> _Exercise_: Every line from the start of the records below to the line containing "Task: Collapse the 并发测试 thread group node" should be retyped exactly, that line included, and no others.

- Opening Delimiter -

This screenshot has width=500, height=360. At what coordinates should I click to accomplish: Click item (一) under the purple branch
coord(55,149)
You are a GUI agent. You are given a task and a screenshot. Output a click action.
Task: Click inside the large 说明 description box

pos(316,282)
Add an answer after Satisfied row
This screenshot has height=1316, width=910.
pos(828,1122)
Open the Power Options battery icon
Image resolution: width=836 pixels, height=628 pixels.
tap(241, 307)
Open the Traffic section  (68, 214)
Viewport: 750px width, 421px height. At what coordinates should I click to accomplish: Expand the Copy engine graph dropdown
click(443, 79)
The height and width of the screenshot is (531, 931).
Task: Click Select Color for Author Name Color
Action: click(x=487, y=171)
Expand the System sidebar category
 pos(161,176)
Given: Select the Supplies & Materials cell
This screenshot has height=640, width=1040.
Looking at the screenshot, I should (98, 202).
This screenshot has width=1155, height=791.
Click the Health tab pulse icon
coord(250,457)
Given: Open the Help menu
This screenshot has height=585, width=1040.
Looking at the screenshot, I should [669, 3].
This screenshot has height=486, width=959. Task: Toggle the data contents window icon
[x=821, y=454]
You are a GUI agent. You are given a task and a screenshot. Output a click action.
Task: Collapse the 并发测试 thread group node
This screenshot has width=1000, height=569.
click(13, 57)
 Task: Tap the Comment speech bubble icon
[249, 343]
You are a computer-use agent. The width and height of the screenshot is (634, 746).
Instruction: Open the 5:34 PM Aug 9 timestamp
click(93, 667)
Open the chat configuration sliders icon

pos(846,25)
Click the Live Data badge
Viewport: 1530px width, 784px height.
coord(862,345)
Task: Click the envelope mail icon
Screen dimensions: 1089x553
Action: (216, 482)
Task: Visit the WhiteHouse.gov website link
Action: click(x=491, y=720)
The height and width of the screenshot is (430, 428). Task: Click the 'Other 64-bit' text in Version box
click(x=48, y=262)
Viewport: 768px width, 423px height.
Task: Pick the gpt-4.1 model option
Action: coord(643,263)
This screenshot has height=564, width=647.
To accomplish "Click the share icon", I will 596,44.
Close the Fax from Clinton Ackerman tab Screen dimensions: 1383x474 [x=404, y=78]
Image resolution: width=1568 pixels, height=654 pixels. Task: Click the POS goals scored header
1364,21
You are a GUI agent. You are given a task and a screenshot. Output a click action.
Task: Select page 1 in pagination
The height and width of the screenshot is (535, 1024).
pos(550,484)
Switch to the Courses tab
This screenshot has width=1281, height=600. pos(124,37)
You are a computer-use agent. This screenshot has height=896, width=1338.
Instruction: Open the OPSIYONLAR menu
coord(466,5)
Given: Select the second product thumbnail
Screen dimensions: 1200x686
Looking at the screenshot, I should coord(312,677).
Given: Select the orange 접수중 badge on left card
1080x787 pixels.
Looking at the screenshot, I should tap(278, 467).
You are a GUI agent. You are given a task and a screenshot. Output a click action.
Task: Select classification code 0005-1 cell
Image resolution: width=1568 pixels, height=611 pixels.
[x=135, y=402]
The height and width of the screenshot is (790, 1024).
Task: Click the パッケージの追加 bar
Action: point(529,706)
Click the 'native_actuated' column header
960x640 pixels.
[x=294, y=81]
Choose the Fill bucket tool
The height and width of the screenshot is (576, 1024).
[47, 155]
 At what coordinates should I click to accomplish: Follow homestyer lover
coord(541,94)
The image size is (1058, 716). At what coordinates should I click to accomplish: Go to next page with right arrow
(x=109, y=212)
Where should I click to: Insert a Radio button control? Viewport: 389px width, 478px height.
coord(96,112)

- Closing Delimiter -

> _Exercise response_:
This screenshot has width=500, height=360. At what coordinates should I click to accomplish: Click item (一) under the purple branch
coord(55,149)
You are a GUI agent. You are given a task and a screenshot. Output a click action.
Task: Click inside the large 说明 description box

pos(316,282)
Add an answer after Satisfied row
This screenshot has height=1316, width=910.
pos(828,1122)
Open the Power Options battery icon
Image resolution: width=836 pixels, height=628 pixels.
tap(241, 307)
Open the Traffic section  (68, 214)
Viewport: 750px width, 421px height. At what coordinates should I click to accomplish: Expand the Copy engine graph dropdown
click(443, 79)
The height and width of the screenshot is (531, 931).
Task: Click Select Color for Author Name Color
Action: click(x=487, y=171)
Expand the System sidebar category
 pos(161,176)
Given: Select the Supplies & Materials cell
This screenshot has height=640, width=1040.
Looking at the screenshot, I should (98, 202).
This screenshot has width=1155, height=791.
Click the Health tab pulse icon
coord(250,457)
Given: Open the Help menu
This screenshot has height=585, width=1040.
Looking at the screenshot, I should [669, 3].
This screenshot has height=486, width=959. Task: Toggle the data contents window icon
[x=821, y=454]
You are a GUI agent. You are given a task and a screenshot. Output a click action.
Task: Collapse the 并发测试 thread group node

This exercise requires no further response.